Information supplied:
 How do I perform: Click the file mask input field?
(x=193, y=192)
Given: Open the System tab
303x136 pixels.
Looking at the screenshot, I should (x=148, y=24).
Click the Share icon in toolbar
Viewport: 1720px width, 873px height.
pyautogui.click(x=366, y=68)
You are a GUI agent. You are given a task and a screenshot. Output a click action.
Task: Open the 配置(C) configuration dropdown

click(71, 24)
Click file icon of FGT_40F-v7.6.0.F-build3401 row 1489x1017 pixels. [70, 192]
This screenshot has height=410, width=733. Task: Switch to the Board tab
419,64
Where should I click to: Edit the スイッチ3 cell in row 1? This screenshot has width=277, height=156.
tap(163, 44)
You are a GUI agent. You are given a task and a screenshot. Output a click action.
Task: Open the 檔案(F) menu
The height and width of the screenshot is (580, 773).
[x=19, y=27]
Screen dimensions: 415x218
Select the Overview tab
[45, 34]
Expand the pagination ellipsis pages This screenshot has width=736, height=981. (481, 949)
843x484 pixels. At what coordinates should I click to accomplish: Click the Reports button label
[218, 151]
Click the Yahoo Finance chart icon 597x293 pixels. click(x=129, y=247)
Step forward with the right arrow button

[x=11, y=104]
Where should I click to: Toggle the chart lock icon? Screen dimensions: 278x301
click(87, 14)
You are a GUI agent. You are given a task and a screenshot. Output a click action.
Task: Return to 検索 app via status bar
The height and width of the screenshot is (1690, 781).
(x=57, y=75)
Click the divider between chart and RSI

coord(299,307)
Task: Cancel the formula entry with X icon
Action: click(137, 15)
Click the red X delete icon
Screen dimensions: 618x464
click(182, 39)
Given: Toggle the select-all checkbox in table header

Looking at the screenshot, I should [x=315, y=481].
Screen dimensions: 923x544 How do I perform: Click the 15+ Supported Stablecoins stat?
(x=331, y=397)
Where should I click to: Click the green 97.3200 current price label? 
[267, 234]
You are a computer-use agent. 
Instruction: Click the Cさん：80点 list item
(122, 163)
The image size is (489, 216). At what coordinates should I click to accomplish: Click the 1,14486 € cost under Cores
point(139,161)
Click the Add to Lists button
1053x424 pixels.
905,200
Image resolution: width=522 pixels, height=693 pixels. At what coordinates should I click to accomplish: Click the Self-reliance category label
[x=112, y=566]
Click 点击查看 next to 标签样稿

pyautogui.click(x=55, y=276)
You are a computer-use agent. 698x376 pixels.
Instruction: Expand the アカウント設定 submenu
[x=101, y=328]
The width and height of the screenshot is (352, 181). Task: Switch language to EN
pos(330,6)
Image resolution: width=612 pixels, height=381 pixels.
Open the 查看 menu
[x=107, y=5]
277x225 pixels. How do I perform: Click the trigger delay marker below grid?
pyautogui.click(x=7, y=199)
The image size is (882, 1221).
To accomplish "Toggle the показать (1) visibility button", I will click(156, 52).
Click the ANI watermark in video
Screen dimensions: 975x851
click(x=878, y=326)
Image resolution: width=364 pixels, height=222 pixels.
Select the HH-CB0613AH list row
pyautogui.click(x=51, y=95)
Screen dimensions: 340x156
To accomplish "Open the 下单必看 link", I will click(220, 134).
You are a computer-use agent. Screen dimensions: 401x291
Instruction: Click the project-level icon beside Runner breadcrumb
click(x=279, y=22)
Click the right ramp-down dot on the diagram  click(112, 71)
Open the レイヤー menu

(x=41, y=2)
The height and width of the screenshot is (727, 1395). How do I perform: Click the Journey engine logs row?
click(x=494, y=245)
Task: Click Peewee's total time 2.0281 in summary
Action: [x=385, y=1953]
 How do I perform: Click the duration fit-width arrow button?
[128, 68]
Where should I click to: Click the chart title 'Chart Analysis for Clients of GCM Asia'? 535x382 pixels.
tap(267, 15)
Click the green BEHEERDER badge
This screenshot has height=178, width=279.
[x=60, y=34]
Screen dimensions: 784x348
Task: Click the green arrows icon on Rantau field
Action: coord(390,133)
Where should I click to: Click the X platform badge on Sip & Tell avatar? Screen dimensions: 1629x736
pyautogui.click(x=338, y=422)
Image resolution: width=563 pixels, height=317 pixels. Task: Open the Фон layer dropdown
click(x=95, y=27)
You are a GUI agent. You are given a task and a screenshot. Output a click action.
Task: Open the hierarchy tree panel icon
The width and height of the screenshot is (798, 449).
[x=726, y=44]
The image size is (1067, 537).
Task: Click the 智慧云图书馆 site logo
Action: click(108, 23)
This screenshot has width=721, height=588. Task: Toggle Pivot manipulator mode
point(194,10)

What to do:
Each record is to be restated word for word.

Solved exercise:
 How do I perform: Click the file mask input field?
(x=193, y=192)
Given: Open the System tab
303x136 pixels.
Looking at the screenshot, I should (x=148, y=24).
Click the Share icon in toolbar
Viewport: 1720px width, 873px height.
pyautogui.click(x=366, y=68)
You are a GUI agent. You are given a task and a screenshot. Output a click action.
Task: Open the 配置(C) configuration dropdown

click(71, 24)
Click file icon of FGT_40F-v7.6.0.F-build3401 row 1489x1017 pixels. [70, 192]
This screenshot has height=410, width=733. Task: Switch to the Board tab
419,64
Where should I click to: Edit the スイッチ3 cell in row 1? This screenshot has width=277, height=156.
tap(163, 44)
You are a GUI agent. You are given a task and a screenshot. Output a click action.
Task: Open the 檔案(F) menu
The height and width of the screenshot is (580, 773).
[x=19, y=27]
Screen dimensions: 415x218
Select the Overview tab
[45, 34]
Expand the pagination ellipsis pages This screenshot has width=736, height=981. (481, 949)
843x484 pixels. At what coordinates should I click to accomplish: Click the Reports button label
[218, 151]
Click the Yahoo Finance chart icon 597x293 pixels. click(x=129, y=247)
Step forward with the right arrow button

[x=11, y=104]
Where should I click to: Toggle the chart lock icon? Screen dimensions: 278x301
click(87, 14)
You are a GUI agent. You are given a task and a screenshot. Output a click action.
Task: Return to 検索 app via status bar
The height and width of the screenshot is (1690, 781).
(x=57, y=75)
Click the divider between chart and RSI

coord(299,307)
Task: Cancel the formula entry with X icon
Action: click(137, 15)
Click the red X delete icon
Screen dimensions: 618x464
click(182, 39)
Given: Toggle the select-all checkbox in table header

Looking at the screenshot, I should [x=315, y=481].
Screen dimensions: 923x544 How do I perform: Click the 15+ Supported Stablecoins stat?
(x=331, y=397)
Where should I click to: Click the green 97.3200 current price label? 
[267, 234]
You are a computer-use agent. 
Instruction: Click the Cさん：80点 list item
(122, 163)
The image size is (489, 216). At what coordinates should I click to accomplish: Click the 1,14486 € cost under Cores
point(139,161)
Click the Add to Lists button
1053x424 pixels.
905,200
Image resolution: width=522 pixels, height=693 pixels. At what coordinates should I click to accomplish: Click the Self-reliance category label
[x=112, y=566]
Click 点击查看 next to 标签样稿

pyautogui.click(x=55, y=276)
You are a computer-use agent. 698x376 pixels.
Instruction: Expand the アカウント設定 submenu
[x=101, y=328]
The width and height of the screenshot is (352, 181). Task: Switch language to EN
pos(330,6)
Image resolution: width=612 pixels, height=381 pixels.
Open the 查看 menu
[x=107, y=5]
277x225 pixels. How do I perform: Click the trigger delay marker below grid?
pyautogui.click(x=7, y=199)
The image size is (882, 1221).
To accomplish "Toggle the показать (1) visibility button", I will click(156, 52).
Click the ANI watermark in video
Screen dimensions: 975x851
click(x=878, y=326)
Image resolution: width=364 pixels, height=222 pixels.
Select the HH-CB0613AH list row
pyautogui.click(x=51, y=95)
Screen dimensions: 340x156
To accomplish "Open the 下单必看 link", I will click(220, 134).
You are a computer-use agent. Screen dimensions: 401x291
Instruction: Click the project-level icon beside Runner breadcrumb
click(x=279, y=22)
Click the right ramp-down dot on the diagram  click(112, 71)
Open the レイヤー menu

(x=41, y=2)
The height and width of the screenshot is (727, 1395). How do I perform: Click the Journey engine logs row?
click(x=494, y=245)
Task: Click Peewee's total time 2.0281 in summary
Action: [x=385, y=1953]
 How do I perform: Click the duration fit-width arrow button?
[128, 68]
Where should I click to: Click the chart title 'Chart Analysis for Clients of GCM Asia'? 535x382 pixels.
tap(267, 15)
Click the green BEHEERDER badge
This screenshot has height=178, width=279.
[x=60, y=34]
Screen dimensions: 784x348
Task: Click the green arrows icon on Rantau field
Action: coord(390,133)
Where should I click to: Click the X platform badge on Sip & Tell avatar? Screen dimensions: 1629x736
pyautogui.click(x=338, y=422)
Image resolution: width=563 pixels, height=317 pixels. Task: Open the Фон layer dropdown
click(x=95, y=27)
You are a GUI agent. You are given a task and a screenshot. Output a click action.
Task: Open the hierarchy tree panel icon
The width and height of the screenshot is (798, 449).
[x=726, y=44]
The image size is (1067, 537).
Task: Click the 智慧云图书馆 site logo
Action: click(108, 23)
This screenshot has width=721, height=588. Task: Toggle Pivot manipulator mode
point(194,10)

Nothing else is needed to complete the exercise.